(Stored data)
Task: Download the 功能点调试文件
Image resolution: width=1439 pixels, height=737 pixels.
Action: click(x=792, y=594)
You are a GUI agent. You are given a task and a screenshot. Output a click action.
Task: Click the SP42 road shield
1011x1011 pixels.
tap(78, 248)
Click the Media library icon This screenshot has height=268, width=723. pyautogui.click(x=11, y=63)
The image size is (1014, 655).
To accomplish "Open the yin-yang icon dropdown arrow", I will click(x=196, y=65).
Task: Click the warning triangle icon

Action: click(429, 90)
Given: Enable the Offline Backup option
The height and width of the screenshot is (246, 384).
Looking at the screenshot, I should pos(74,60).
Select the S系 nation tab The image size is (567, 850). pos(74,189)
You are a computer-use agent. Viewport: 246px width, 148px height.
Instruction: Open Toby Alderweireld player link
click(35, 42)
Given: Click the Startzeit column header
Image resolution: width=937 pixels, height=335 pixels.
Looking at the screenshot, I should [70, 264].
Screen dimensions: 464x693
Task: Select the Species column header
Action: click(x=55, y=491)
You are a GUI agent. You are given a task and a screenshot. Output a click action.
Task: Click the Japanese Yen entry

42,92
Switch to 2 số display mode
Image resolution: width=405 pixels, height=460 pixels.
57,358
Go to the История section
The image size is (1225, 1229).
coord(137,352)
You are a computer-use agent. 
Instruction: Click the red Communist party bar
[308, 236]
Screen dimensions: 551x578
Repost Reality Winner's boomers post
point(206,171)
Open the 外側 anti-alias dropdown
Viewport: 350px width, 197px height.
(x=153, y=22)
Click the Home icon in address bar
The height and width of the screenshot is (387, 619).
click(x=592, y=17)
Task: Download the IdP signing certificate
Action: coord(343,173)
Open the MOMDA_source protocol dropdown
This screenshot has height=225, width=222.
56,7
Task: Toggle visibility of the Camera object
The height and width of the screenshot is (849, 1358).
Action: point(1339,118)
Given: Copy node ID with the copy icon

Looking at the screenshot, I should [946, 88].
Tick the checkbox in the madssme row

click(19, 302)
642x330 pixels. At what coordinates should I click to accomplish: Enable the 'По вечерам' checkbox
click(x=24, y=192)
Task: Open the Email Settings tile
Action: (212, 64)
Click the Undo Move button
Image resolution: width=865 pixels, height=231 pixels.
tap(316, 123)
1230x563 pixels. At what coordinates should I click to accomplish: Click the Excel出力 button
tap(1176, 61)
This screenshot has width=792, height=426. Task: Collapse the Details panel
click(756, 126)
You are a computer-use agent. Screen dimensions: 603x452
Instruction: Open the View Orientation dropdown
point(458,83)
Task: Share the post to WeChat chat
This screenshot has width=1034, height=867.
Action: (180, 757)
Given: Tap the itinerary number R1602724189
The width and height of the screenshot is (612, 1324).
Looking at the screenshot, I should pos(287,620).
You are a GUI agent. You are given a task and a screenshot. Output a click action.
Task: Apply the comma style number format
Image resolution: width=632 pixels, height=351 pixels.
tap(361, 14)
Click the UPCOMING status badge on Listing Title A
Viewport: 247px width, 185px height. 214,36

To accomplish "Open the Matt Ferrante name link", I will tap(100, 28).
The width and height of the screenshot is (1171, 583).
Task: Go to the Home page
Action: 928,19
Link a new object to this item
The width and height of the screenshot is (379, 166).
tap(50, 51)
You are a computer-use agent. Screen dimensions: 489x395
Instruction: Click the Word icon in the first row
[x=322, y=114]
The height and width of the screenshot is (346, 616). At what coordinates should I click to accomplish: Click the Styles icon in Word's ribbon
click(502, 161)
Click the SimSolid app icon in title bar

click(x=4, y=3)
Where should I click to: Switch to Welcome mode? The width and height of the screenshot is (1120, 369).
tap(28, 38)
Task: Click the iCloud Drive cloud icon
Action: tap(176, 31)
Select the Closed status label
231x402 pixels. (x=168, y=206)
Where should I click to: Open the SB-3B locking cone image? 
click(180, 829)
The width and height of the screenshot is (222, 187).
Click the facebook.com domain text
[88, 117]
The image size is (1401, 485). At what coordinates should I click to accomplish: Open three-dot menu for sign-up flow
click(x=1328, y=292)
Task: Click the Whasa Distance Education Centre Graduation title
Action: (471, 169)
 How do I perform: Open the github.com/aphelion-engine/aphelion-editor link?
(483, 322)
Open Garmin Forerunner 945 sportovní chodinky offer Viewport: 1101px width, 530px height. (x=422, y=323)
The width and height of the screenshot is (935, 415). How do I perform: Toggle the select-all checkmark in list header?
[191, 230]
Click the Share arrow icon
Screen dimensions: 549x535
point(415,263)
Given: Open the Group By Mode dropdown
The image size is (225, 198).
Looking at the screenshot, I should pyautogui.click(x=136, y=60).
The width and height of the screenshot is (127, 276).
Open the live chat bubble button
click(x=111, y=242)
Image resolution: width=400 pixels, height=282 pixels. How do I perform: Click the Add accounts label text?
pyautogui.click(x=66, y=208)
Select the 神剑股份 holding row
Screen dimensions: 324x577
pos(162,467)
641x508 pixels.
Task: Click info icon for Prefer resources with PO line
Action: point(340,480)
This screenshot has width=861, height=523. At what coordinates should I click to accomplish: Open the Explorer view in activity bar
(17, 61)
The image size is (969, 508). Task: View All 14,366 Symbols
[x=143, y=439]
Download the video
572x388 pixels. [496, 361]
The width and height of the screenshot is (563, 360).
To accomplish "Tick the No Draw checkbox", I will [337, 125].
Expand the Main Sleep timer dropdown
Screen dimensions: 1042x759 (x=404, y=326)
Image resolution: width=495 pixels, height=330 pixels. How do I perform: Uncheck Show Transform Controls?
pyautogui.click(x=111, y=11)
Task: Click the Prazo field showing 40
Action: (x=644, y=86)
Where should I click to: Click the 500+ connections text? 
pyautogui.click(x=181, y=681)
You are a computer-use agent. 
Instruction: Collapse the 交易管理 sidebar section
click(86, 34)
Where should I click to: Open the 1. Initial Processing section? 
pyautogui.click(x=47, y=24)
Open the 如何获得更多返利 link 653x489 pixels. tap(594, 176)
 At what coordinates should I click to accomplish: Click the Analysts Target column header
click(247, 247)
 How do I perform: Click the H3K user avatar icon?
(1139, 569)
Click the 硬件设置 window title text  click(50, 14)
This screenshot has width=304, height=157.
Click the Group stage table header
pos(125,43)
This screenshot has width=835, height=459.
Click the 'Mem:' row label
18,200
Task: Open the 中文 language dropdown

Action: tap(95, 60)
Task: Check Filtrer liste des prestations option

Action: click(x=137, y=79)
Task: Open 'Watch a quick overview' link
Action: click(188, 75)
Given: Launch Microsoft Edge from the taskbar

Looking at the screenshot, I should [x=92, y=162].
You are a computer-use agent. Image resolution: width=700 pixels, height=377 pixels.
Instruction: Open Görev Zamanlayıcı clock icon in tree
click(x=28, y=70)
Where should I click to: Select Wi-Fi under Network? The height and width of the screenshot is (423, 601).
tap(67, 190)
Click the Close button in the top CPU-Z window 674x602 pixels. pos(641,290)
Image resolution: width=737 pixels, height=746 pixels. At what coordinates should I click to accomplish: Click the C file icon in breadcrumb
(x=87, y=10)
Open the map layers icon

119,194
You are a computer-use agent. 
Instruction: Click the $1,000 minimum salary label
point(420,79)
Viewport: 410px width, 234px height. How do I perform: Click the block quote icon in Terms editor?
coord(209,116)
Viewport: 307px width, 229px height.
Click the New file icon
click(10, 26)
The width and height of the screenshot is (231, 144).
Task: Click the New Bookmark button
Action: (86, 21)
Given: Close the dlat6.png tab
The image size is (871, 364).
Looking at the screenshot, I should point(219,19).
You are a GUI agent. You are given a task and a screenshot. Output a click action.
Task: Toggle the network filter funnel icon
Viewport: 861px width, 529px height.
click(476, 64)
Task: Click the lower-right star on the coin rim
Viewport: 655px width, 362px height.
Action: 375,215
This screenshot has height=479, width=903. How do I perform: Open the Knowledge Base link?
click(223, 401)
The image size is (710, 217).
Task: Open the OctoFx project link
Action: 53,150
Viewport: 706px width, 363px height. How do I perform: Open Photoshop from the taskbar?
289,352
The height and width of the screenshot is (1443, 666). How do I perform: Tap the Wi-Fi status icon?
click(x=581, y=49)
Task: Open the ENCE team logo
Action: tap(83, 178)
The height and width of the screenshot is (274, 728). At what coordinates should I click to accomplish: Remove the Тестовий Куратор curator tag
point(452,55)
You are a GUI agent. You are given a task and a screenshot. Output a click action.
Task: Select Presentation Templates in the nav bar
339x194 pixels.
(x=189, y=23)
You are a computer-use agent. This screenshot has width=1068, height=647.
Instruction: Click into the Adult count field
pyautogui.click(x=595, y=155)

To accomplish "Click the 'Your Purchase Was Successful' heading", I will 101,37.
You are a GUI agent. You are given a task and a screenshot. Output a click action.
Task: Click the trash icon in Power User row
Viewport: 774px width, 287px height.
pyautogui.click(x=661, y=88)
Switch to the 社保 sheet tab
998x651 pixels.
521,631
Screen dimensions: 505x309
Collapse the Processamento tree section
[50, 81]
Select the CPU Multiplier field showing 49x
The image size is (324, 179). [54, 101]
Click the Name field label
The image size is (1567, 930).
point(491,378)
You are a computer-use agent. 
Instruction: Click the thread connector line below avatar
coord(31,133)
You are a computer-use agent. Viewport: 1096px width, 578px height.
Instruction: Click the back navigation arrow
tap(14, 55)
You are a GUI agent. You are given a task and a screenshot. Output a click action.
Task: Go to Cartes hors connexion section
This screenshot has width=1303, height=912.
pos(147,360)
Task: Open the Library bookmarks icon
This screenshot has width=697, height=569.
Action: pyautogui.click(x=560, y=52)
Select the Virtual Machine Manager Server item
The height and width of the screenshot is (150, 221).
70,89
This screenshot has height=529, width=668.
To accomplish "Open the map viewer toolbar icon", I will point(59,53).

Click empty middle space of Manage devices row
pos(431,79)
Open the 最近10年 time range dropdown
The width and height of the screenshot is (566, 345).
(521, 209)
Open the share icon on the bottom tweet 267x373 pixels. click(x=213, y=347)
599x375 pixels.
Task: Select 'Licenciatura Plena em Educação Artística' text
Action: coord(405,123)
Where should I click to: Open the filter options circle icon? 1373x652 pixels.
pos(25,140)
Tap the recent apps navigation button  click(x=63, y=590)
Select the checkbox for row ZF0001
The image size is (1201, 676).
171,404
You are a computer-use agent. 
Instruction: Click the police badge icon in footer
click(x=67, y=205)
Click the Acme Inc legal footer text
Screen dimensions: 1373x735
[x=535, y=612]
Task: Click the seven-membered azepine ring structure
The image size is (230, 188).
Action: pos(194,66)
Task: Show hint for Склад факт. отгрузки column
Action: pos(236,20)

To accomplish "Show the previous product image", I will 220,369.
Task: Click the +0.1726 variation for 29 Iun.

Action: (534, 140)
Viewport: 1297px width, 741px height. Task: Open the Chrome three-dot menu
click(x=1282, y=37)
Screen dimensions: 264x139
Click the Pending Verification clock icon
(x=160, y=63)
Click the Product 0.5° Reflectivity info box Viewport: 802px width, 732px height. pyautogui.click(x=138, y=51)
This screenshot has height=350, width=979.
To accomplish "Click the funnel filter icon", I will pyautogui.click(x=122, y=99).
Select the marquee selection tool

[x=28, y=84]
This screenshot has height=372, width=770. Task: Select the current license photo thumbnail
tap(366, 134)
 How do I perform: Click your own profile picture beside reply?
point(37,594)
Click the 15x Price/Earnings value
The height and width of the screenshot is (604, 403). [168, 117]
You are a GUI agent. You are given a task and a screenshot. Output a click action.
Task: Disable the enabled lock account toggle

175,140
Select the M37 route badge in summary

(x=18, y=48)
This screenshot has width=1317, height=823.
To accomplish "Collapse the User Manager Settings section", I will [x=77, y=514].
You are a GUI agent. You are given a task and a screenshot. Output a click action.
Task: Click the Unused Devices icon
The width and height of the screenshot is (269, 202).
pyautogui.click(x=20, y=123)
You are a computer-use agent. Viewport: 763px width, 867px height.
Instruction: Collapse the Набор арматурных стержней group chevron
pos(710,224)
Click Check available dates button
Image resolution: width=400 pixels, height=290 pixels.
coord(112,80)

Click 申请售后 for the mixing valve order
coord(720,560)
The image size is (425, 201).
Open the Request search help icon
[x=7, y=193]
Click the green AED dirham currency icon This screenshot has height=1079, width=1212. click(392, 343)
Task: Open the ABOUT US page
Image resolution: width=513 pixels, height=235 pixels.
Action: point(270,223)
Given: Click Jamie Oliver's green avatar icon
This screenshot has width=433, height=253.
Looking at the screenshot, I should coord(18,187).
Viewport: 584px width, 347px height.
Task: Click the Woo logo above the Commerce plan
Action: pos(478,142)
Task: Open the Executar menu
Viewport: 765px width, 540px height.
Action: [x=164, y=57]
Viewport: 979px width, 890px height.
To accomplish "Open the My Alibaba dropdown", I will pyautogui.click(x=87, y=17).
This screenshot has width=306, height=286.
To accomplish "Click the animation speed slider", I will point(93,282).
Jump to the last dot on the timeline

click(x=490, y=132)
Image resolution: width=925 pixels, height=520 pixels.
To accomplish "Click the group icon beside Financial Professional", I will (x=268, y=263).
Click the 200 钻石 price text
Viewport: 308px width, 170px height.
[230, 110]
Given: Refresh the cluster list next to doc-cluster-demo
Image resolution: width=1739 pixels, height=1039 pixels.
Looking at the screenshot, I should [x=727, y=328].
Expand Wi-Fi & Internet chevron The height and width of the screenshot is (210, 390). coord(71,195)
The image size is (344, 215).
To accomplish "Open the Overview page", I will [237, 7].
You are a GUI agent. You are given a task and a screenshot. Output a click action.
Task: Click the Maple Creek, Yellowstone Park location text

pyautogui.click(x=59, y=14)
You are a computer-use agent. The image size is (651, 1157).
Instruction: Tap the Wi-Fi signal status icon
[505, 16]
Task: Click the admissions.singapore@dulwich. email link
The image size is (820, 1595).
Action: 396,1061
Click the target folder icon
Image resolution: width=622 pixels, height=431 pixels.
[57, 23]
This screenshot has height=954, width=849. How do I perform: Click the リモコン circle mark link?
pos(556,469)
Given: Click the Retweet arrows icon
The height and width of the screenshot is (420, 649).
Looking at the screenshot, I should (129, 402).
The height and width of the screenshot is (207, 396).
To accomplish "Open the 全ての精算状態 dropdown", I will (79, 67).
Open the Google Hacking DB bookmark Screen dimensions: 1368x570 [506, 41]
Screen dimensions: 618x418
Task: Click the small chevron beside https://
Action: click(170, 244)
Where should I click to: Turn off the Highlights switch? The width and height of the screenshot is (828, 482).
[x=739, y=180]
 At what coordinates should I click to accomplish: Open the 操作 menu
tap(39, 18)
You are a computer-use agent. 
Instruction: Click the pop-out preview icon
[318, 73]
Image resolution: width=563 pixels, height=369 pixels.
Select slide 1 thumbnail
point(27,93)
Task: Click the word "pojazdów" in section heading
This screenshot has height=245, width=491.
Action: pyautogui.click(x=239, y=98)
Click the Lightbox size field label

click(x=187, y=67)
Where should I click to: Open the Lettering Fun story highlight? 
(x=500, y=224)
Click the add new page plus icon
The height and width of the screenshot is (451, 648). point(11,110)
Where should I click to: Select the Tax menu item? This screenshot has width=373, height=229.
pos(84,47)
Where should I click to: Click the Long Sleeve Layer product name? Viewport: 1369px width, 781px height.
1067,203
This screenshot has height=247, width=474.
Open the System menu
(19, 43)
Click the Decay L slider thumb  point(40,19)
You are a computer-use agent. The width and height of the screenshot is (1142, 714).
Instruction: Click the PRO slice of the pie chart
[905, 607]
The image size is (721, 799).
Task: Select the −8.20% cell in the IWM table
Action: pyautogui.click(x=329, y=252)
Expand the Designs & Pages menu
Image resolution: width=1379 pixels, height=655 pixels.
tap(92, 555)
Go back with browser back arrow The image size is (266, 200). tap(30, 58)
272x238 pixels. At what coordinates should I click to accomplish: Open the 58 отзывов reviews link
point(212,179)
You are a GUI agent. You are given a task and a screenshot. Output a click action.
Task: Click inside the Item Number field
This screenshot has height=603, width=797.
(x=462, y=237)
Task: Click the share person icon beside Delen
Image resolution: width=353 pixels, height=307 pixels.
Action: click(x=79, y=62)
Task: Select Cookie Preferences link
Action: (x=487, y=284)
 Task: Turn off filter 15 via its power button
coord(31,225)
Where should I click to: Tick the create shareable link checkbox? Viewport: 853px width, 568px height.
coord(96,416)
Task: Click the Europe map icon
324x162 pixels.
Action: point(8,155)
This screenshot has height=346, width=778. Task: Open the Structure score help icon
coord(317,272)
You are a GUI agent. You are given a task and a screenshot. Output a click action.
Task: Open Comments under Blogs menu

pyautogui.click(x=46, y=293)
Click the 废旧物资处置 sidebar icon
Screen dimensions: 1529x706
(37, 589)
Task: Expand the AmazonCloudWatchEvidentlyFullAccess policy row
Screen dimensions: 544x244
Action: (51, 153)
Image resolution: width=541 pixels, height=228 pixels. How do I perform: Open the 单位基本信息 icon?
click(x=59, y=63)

# Task to carry out
Write out exactly the lines above from the line with "Click 申请售后 for the mixing valve order" through the line with "This screenshot has width=306, height=286.", both of them included, and leave out all other lines.

# Exercise result
Click 申请售后 for the mixing valve order
coord(720,560)
The image size is (425, 201).
Open the Request search help icon
[x=7, y=193]
Click the green AED dirham currency icon This screenshot has height=1079, width=1212. click(392, 343)
Task: Open the ABOUT US page
Image resolution: width=513 pixels, height=235 pixels.
Action: point(270,223)
Given: Click Jamie Oliver's green avatar icon
This screenshot has width=433, height=253.
Looking at the screenshot, I should coord(18,187).
Viewport: 584px width, 347px height.
Task: Click the Woo logo above the Commerce plan
Action: pos(478,142)
Task: Open the Executar menu
Viewport: 765px width, 540px height.
Action: [x=164, y=57]
Viewport: 979px width, 890px height.
To accomplish "Open the My Alibaba dropdown", I will pyautogui.click(x=87, y=17).
This screenshot has width=306, height=286.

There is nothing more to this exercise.